Yesterday I went to my second therapy appointment, and this session is where the work started that I asked for. Even now, I am shamed as I consider writing anything that I talked about or experienced. I have potentially 7 friends that that know about this blog and they could judge or pity me. I imagine my friends to have normal happy past and I carry a train wreck inside, buried but smoldering.
Yet, for the strangers out there that search for a sobriety blog, I imagine my past may not be that different or if it is, they have their own pain, so their reactions will be caring, understanding. Strangers are safer, strangers have always been safer. I struggle and crave empathy and perspective about my experiences, but I realize how well trained in silent shame I am. I would ask the question, why don't I trust my friends with my pain, well therapy session #2 topic helped me understand that.

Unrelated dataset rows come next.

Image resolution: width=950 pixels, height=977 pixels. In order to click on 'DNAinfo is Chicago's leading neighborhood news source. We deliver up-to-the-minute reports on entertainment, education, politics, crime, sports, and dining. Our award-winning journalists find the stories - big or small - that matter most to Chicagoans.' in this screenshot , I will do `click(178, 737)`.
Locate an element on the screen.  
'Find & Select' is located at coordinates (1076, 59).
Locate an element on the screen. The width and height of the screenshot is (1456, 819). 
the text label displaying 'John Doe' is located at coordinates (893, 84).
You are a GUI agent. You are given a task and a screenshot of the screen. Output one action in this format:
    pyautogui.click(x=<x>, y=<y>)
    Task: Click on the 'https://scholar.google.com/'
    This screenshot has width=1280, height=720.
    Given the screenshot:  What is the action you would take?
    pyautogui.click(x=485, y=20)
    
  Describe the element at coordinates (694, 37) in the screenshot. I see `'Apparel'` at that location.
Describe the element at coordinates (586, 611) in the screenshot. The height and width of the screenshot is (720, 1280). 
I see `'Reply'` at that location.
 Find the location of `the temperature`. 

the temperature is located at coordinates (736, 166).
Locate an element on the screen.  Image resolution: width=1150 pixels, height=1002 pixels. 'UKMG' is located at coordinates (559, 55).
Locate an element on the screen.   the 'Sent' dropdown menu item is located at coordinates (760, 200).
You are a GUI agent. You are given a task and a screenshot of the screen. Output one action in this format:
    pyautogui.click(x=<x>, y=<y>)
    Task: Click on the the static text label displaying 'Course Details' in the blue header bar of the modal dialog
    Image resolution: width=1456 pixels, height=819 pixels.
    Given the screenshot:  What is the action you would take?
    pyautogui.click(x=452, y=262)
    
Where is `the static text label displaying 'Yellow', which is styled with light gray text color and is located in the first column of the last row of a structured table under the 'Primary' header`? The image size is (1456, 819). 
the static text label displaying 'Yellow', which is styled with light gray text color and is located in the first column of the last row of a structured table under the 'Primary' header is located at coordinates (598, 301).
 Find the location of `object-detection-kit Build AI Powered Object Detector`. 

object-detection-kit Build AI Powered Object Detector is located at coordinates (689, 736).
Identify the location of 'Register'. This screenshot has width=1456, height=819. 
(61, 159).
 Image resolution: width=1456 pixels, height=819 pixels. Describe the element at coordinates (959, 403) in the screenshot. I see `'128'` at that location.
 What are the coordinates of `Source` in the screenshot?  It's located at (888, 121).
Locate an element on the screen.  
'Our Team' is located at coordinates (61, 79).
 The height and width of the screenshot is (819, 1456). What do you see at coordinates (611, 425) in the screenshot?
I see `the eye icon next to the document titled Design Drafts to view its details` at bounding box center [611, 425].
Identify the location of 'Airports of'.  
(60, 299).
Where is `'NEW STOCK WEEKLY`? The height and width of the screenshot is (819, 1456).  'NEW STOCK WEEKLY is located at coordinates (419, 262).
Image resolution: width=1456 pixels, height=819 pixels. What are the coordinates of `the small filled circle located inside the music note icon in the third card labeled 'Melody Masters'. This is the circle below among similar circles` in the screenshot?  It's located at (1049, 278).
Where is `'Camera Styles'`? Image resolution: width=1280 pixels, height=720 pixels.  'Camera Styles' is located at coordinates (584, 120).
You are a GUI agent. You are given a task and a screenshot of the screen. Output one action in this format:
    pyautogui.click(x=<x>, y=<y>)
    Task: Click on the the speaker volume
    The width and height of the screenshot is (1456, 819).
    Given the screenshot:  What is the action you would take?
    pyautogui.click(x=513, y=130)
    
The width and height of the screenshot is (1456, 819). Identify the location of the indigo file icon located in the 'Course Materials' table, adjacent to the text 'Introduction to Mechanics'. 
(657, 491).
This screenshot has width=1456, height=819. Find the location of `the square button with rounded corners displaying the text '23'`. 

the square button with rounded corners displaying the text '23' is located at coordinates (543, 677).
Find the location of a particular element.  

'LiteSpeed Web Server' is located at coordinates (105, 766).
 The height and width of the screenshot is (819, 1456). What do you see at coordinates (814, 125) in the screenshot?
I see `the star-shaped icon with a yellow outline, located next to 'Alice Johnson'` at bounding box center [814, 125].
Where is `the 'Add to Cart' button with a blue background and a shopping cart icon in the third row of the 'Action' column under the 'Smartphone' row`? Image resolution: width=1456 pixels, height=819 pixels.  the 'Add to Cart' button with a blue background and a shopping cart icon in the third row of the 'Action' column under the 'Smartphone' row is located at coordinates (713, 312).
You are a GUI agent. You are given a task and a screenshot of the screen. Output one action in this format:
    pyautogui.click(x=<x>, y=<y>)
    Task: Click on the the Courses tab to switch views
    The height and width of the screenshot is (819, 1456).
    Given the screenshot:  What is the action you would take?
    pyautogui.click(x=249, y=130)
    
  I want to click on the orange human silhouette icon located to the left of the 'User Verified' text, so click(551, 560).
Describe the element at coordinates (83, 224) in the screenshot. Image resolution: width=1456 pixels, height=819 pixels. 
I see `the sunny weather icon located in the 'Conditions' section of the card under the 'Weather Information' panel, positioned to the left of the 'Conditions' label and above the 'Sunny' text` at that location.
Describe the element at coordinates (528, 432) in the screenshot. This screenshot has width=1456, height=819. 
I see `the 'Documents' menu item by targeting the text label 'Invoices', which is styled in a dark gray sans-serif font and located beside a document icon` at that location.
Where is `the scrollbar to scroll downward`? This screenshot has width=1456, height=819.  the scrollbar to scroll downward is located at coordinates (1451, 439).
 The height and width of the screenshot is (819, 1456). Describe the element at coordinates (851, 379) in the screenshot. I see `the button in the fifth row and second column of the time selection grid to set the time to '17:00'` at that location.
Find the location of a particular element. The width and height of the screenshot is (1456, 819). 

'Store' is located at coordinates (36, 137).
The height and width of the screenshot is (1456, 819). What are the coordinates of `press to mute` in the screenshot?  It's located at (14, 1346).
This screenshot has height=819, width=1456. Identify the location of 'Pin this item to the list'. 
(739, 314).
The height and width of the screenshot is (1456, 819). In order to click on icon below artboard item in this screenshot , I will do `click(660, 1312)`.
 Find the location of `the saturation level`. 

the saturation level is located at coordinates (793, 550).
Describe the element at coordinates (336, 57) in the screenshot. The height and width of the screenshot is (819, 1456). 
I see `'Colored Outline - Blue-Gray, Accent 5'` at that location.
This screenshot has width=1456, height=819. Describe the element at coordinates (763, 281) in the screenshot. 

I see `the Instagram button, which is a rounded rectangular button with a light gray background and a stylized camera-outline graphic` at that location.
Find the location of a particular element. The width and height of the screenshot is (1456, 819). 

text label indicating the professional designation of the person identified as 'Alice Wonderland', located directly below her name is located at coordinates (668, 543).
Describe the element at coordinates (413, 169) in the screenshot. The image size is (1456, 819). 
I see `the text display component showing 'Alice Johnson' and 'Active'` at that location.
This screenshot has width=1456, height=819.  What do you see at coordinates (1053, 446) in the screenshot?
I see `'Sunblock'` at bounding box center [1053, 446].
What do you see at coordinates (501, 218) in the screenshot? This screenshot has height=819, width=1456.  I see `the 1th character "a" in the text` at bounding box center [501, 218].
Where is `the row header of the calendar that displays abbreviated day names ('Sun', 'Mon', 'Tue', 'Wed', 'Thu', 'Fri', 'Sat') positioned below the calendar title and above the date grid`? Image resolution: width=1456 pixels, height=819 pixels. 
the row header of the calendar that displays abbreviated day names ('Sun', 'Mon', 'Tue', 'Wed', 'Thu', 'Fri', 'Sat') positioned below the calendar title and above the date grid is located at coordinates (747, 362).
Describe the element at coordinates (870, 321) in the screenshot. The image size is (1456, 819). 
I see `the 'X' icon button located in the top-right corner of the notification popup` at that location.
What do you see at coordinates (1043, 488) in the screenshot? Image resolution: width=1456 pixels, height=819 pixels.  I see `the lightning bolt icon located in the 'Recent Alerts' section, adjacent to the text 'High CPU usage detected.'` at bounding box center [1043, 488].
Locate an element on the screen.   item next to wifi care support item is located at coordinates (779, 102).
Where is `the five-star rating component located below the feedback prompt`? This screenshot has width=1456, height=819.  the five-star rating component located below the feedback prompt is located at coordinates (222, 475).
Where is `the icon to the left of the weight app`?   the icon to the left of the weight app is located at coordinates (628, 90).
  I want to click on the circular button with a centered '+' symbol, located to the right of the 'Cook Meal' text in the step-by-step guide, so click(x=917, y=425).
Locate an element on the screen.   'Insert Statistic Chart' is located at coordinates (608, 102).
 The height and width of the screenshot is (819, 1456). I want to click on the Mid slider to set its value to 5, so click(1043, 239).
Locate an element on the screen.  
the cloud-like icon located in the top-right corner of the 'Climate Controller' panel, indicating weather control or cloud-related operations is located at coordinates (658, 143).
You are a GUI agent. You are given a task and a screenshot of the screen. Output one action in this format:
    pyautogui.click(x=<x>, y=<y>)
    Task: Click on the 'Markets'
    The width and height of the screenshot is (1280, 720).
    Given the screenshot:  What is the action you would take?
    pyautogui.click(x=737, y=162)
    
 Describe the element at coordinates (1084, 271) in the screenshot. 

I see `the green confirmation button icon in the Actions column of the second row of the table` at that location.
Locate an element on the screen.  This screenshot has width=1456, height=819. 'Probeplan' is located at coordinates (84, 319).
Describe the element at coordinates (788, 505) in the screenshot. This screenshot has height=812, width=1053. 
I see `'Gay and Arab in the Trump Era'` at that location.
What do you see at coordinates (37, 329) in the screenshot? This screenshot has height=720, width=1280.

Why am I ashamed for a childhood I had no control of? Because it somehow reflects on me, because I want to protect my family from judgement, because it isn't perfect-and perfection equals praise, love, worthiness. Ugh. So the first thing we started with was the death of my younger sister the day after my 6th birthday. It was an terrible sudden accident and I believe it is the ground zero of my family's silent shame-from here on out we each suffered, coped and survived isolated from each other. Her ghost was there and not addressed, creating a wider and wider gulf between each of us, laying the groundwork for so many other tragic events that scarred my family further into emotional isolation. It is no wonder I don't know how to receive caring empathy or sympathy. My family just carries on with the exterior of being fine, we didn't comfort and share the pain, we silence it, hoping if we don't see it in others it will lessen it within ourselves. I think of Dar William's song "Iowa:"
But way back where I come from we never mean to bother
We don't like to make our passions other peoples concern
And we walk in the world of safe people
And at night we walk into our houses and burn
That's enough for now. I have to go to work. Pack it back in, stuff back down. "Similes everyone!" And the performance of happy and normal and fine begins as I get off the bus to start my Tuesday morning smiling, just fine.
I used to drink with the best of them, but I don't anymore. I like myself better for it and have a full life because of it.